• WORK INSTRUCTIONS: Revise the records below so that each occurrence of "computer-use agent" becomes "screen navigation assistant", leaving every other part unchanged.

+---+

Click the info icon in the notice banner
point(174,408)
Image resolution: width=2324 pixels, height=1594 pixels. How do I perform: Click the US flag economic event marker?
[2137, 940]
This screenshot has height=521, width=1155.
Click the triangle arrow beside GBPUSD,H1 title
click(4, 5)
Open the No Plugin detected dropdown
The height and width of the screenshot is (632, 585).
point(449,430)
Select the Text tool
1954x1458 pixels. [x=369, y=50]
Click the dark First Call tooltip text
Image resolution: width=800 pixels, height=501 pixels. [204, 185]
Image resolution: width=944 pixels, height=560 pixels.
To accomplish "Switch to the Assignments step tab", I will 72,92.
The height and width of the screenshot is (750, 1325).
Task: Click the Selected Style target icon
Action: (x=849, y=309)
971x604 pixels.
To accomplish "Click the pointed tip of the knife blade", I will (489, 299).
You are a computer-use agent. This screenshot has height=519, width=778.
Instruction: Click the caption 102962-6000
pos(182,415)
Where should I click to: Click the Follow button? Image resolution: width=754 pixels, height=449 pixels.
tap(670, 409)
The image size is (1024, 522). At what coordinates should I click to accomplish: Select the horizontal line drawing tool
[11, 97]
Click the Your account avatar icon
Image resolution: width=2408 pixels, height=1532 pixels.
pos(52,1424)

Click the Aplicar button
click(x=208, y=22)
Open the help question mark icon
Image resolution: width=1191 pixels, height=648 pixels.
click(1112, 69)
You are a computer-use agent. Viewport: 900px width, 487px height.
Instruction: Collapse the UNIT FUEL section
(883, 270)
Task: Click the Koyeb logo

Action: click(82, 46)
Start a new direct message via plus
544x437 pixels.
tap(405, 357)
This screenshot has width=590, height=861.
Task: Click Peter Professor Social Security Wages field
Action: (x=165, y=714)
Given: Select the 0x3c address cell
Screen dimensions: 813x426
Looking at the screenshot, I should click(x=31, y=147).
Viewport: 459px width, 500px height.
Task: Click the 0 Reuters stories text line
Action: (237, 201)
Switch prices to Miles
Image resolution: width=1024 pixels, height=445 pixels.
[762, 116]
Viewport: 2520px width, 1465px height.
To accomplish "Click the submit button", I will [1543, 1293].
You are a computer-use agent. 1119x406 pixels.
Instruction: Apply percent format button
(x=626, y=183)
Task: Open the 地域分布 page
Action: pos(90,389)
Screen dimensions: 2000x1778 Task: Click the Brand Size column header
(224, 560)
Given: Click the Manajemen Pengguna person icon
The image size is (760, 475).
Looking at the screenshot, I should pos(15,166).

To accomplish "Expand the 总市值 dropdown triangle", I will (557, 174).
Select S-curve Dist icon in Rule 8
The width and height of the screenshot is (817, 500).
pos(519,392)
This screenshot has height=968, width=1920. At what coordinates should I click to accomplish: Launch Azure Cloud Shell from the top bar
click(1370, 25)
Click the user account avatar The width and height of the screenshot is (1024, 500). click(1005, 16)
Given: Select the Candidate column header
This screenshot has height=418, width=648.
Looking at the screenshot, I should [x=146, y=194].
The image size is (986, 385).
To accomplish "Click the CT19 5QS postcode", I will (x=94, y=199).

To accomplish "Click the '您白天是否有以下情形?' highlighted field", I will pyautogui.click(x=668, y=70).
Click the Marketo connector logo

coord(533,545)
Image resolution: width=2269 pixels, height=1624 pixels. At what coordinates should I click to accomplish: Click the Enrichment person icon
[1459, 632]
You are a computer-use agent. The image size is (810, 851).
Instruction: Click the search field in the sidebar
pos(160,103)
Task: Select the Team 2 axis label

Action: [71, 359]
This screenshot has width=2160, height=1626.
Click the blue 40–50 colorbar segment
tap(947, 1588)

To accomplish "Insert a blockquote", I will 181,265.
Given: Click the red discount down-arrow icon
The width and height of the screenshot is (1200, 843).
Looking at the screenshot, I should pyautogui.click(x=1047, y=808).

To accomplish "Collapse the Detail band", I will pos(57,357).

+---+

• COMPLETE ANSWER:
Click the info icon in the notice banner
point(174,408)
Image resolution: width=2324 pixels, height=1594 pixels. How do I perform: Click the US flag economic event marker?
[2137, 940]
This screenshot has height=521, width=1155.
Click the triangle arrow beside GBPUSD,H1 title
click(4, 5)
Open the No Plugin detected dropdown
The height and width of the screenshot is (632, 585).
point(449,430)
Select the Text tool
1954x1458 pixels. [x=369, y=50]
Click the dark First Call tooltip text
Image resolution: width=800 pixels, height=501 pixels. [204, 185]
Image resolution: width=944 pixels, height=560 pixels.
To accomplish "Switch to the Assignments step tab", I will 72,92.
The height and width of the screenshot is (750, 1325).
Task: Click the Selected Style target icon
Action: (x=849, y=309)
971x604 pixels.
To accomplish "Click the pointed tip of the knife blade", I will (489, 299).
You are a screen navigation assistant. This screenshot has height=519, width=778.
Instruction: Click the caption 102962-6000
pos(182,415)
Where should I click to: Click the Follow button? Image resolution: width=754 pixels, height=449 pixels.
tap(670, 409)
The image size is (1024, 522). At what coordinates should I click to accomplish: Select the horizontal line drawing tool
[11, 97]
Click the Your account avatar icon
Image resolution: width=2408 pixels, height=1532 pixels.
pos(52,1424)

Click the Aplicar button
click(x=208, y=22)
Open the help question mark icon
Image resolution: width=1191 pixels, height=648 pixels.
click(1112, 69)
You are a screen navigation assistant. Viewport: 900px width, 487px height.
Instruction: Collapse the UNIT FUEL section
(883, 270)
Task: Click the Koyeb logo

Action: click(82, 46)
Start a new direct message via plus
544x437 pixels.
tap(405, 357)
This screenshot has width=590, height=861.
Task: Click Peter Professor Social Security Wages field
Action: (x=165, y=714)
Given: Select the 0x3c address cell
Screen dimensions: 813x426
Looking at the screenshot, I should click(x=31, y=147).
Viewport: 459px width, 500px height.
Task: Click the 0 Reuters stories text line
Action: (237, 201)
Switch prices to Miles
Image resolution: width=1024 pixels, height=445 pixels.
[762, 116]
Viewport: 2520px width, 1465px height.
To accomplish "Click the submit button", I will [1543, 1293].
You are a screen navigation assistant. 1119x406 pixels.
Instruction: Apply percent format button
(x=626, y=183)
Task: Open the 地域分布 page
Action: pos(90,389)
Screen dimensions: 2000x1778 Task: Click the Brand Size column header
(224, 560)
Given: Click the Manajemen Pengguna person icon
The image size is (760, 475).
Looking at the screenshot, I should pos(15,166).

To accomplish "Expand the 总市值 dropdown triangle", I will (557, 174).
Select S-curve Dist icon in Rule 8
The width and height of the screenshot is (817, 500).
pos(519,392)
This screenshot has height=968, width=1920. At what coordinates should I click to accomplish: Launch Azure Cloud Shell from the top bar
click(1370, 25)
Click the user account avatar The width and height of the screenshot is (1024, 500). click(1005, 16)
Given: Select the Candidate column header
This screenshot has height=418, width=648.
Looking at the screenshot, I should [x=146, y=194].
The image size is (986, 385).
To accomplish "Click the CT19 5QS postcode", I will (x=94, y=199).

To accomplish "Click the '您白天是否有以下情形?' highlighted field", I will pyautogui.click(x=668, y=70).
Click the Marketo connector logo

coord(533,545)
Image resolution: width=2269 pixels, height=1624 pixels. At what coordinates should I click to accomplish: Click the Enrichment person icon
[1459, 632]
You are a screen navigation assistant. The image size is (810, 851).
Instruction: Click the search field in the sidebar
pos(160,103)
Task: Select the Team 2 axis label

Action: [71, 359]
This screenshot has width=2160, height=1626.
Click the blue 40–50 colorbar segment
tap(947, 1588)

To accomplish "Insert a blockquote", I will 181,265.
Given: Click the red discount down-arrow icon
The width and height of the screenshot is (1200, 843).
Looking at the screenshot, I should pyautogui.click(x=1047, y=808).

To accomplish "Collapse the Detail band", I will pos(57,357).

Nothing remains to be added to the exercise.